* Begin Text shown *

In the shorter run though, asset prices are driven by money flows. If everyone decides to buy bitcoin, say, and there aren’t many bitcoins to buy, then the price will go up, regardless of the fundamentals.

And the reality is that markets don’t always focus on the long run in a sober and sensible manner. We’re all human, we all want to get rich quick (even those of us who know it’s a bad idea to think like that), and we’ll all chase a hot trend.

So, for want of a better word, “feelings” matter. Sometimes we let them get away with us. And in the stockmarket, that translates into assets being mispriced – either well above what they “should” be, or well below.

The question is: how can we tell when investors are being overly excited or gloomy about a particular sector or market? That’s where sentiment comes in. You’re trying to capture the “mood” of the market to get a better idea of where the best opportunities might be.

The next question is: how do you measure it? There are lots of different ways, most of them more art than science. One of my favourites on the “art” side (though it’s really quite reliable) is the magazine cover indicator. This is the idea that an investment trend has probably run its course by the time it’s appearing on the covers of widely-read, general interest magazines.

* End Text shown *

■ What this exercise asks:
1 - What does the passage on market sentiment say drives asset prices in the shorter run?
2 - Return the passage on market sentiment word for word, starting at "So, for want" and ending at "opportunities might be.".
3 - For each statement below, say whether it agrees with the passage on market sentiment, and quote the words from the passage that decide it. (a) The magazine cover indicator belongs on the "science" side of measuring sentiment. (b) In the stockmarket, feelings can lead to assets being mispriced. (c) Markets always focus on the long run in a sober and sensible manner.

* Begin Data records *

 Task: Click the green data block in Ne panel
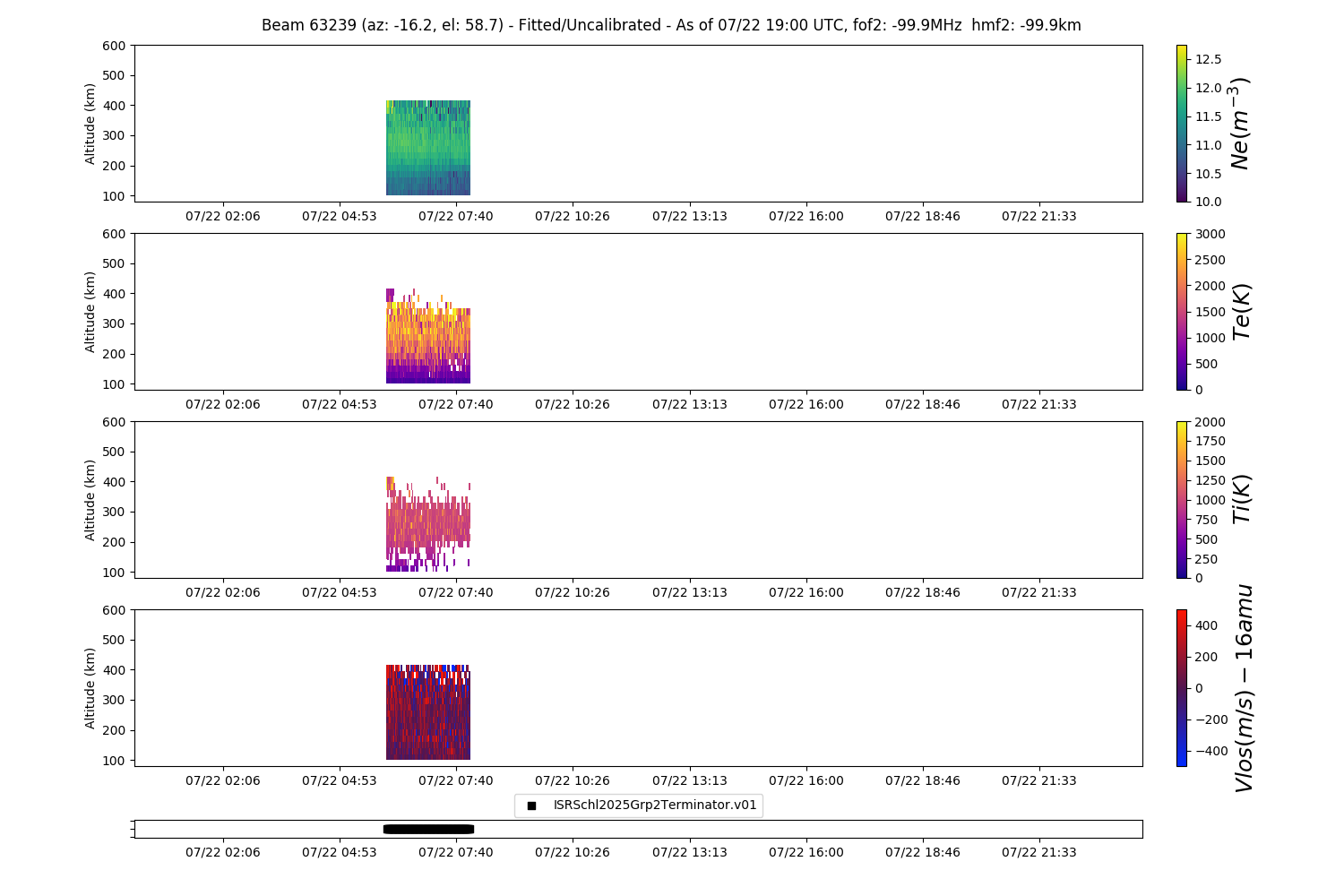click(x=428, y=148)
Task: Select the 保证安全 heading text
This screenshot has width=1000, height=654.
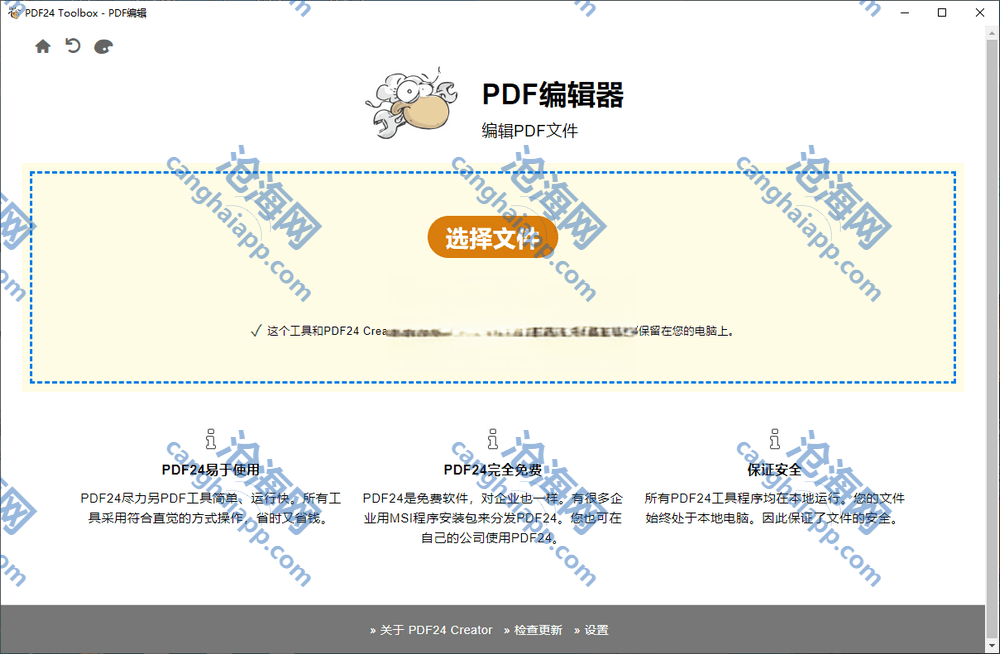Action: pos(774,469)
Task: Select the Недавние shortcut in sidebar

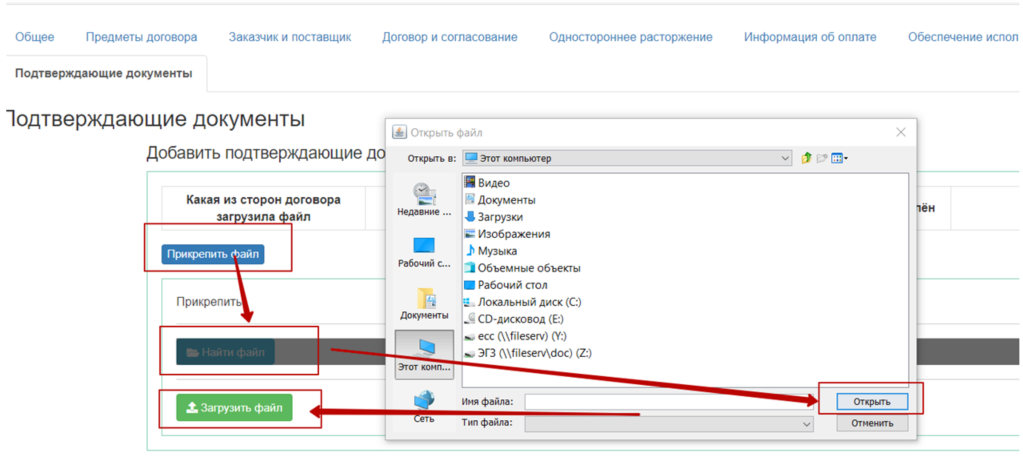Action: 424,199
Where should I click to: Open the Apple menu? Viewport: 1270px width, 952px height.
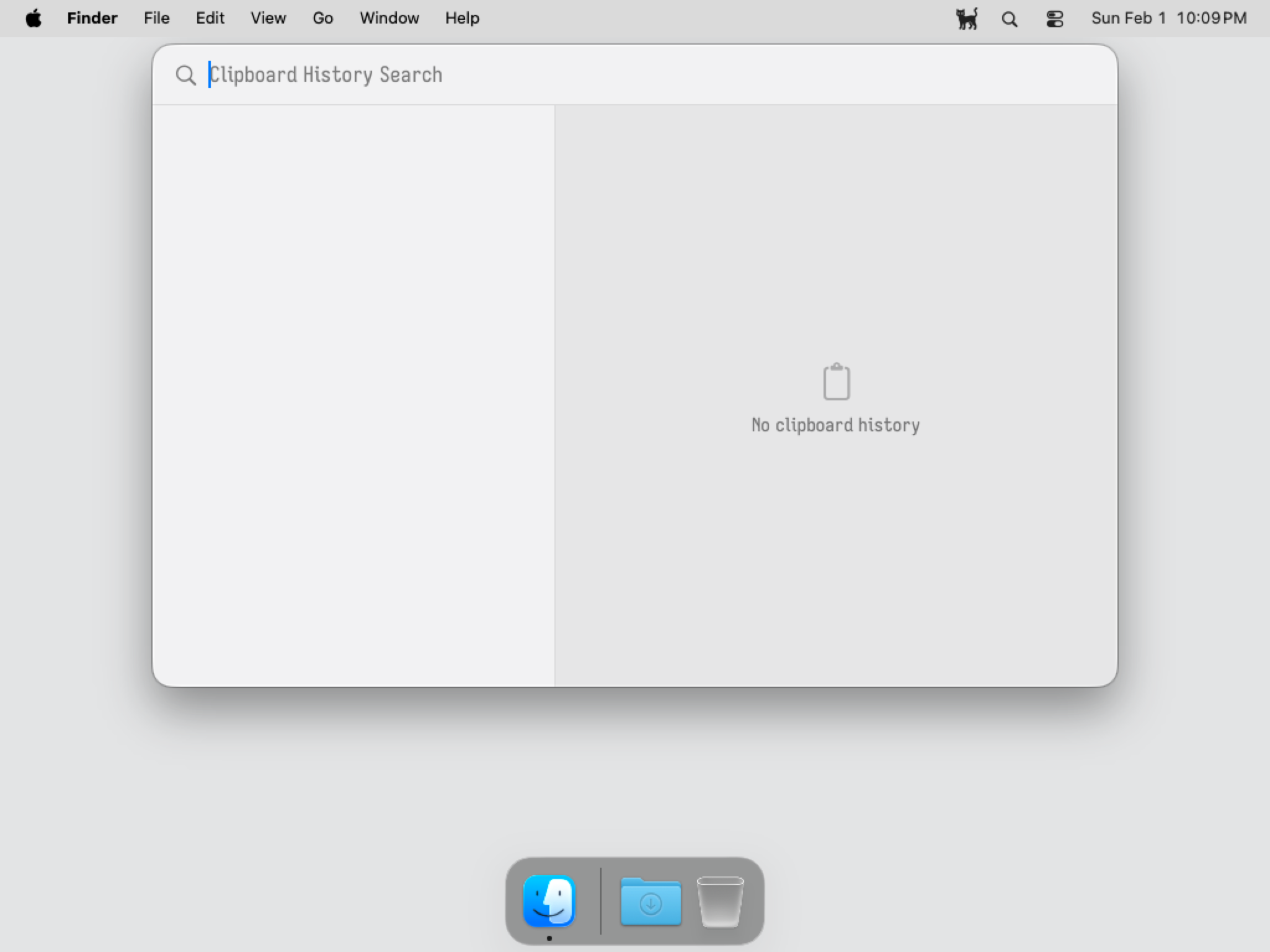[x=33, y=18]
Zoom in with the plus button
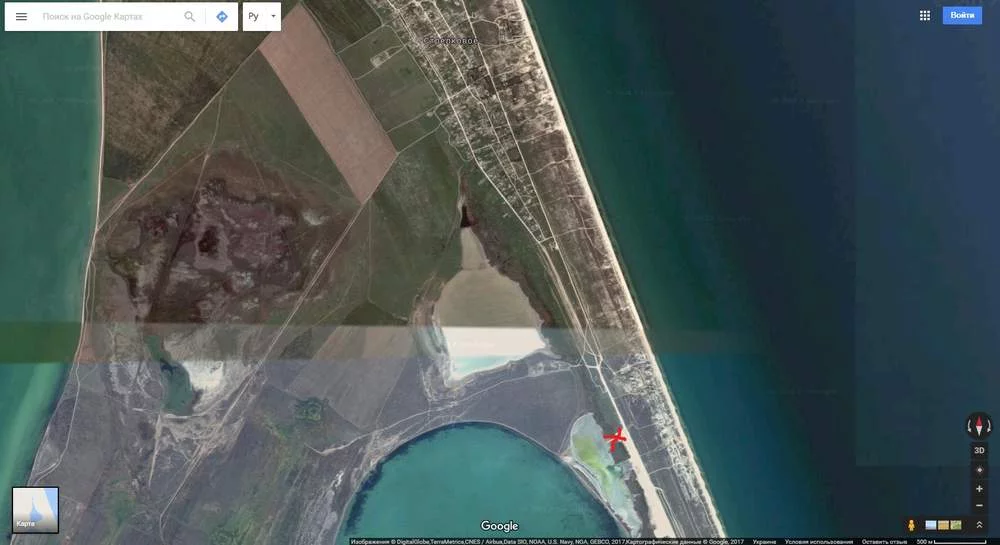This screenshot has height=545, width=1000. pyautogui.click(x=979, y=489)
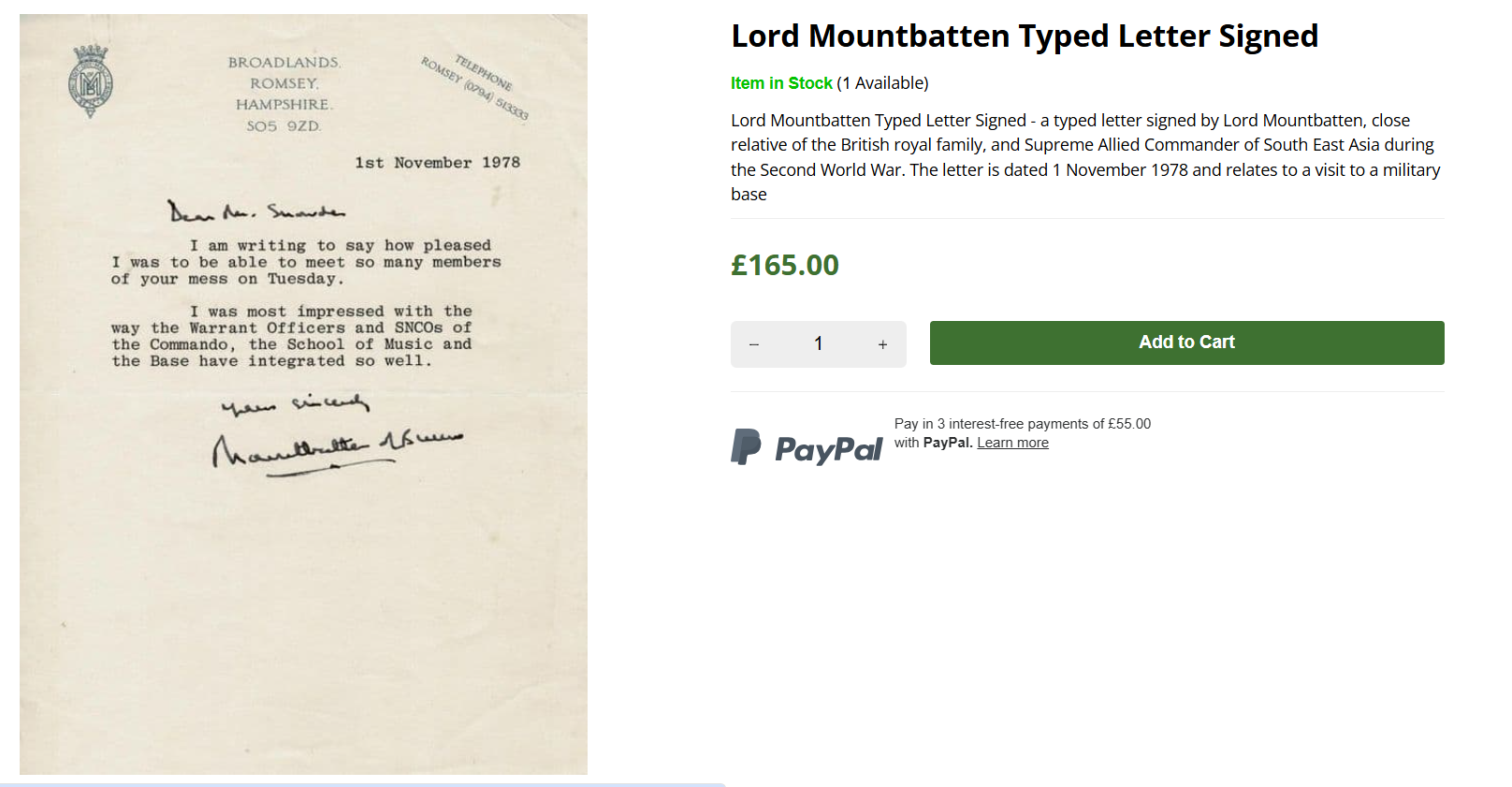This screenshot has width=1512, height=787.
Task: Click the quantity input field
Action: [x=818, y=344]
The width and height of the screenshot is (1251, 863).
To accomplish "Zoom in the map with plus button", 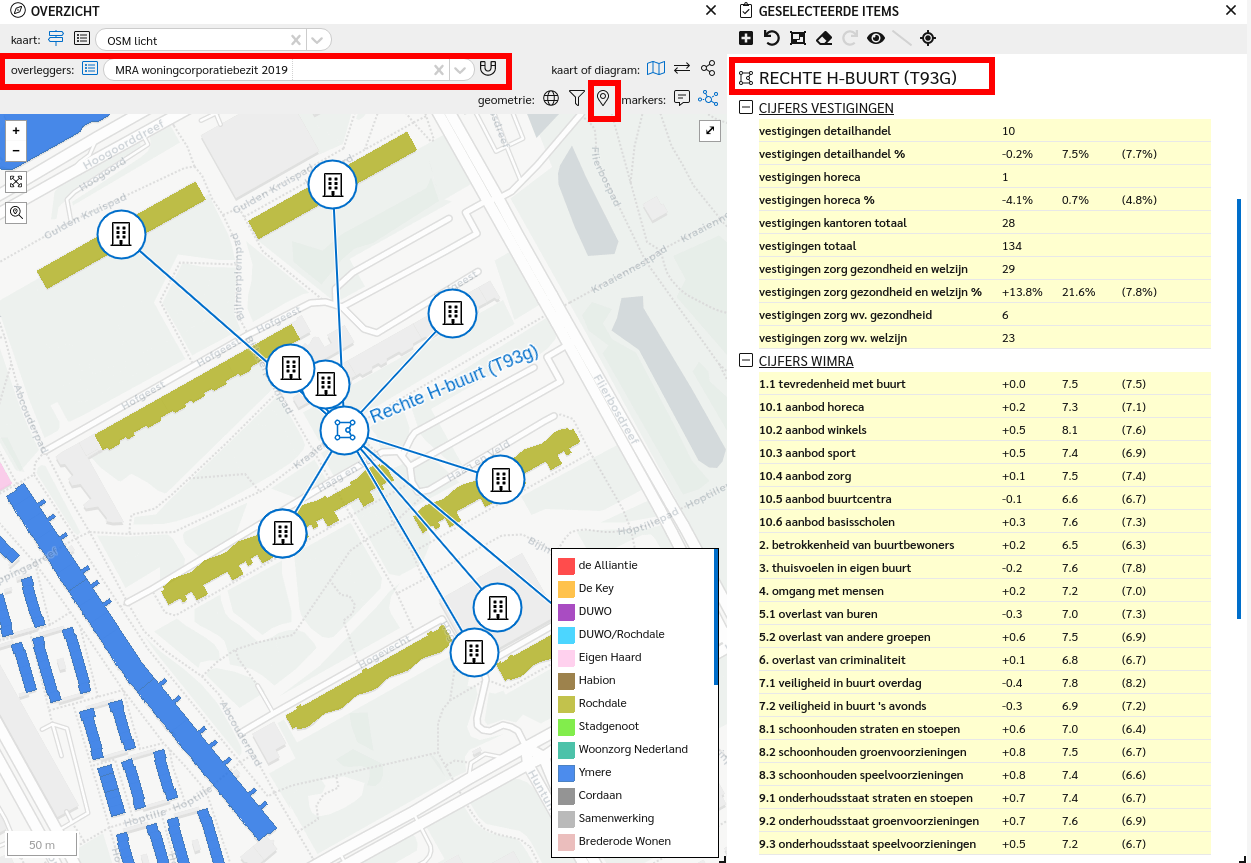I will [16, 131].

* End Data records *

■ Expected answers:
1 - Money flows.

2 -
So, for want of a better word, “feelings” matter. Sometimes we let them get away with us. And in the stockmarket, that translates into assets being mispriced – either well above what they “should” be, or well below.

The question is: how can we tell when investors are being overly excited or gloomy about a particular sector or market? That’s where sentiment comes in. You’re trying to capture the “mood” of the market to get a better idea of where the best opportunities might be.

3 -
(a) No: "One of my favourites on the “art” side (though it’s really quite reliable) is the magazine cover indicator."
(b) Yes: "And in the stockmarket, that translates into assets being mispriced"
(c) No: "markets don’t always focus on the long run in a sober and sensible manner"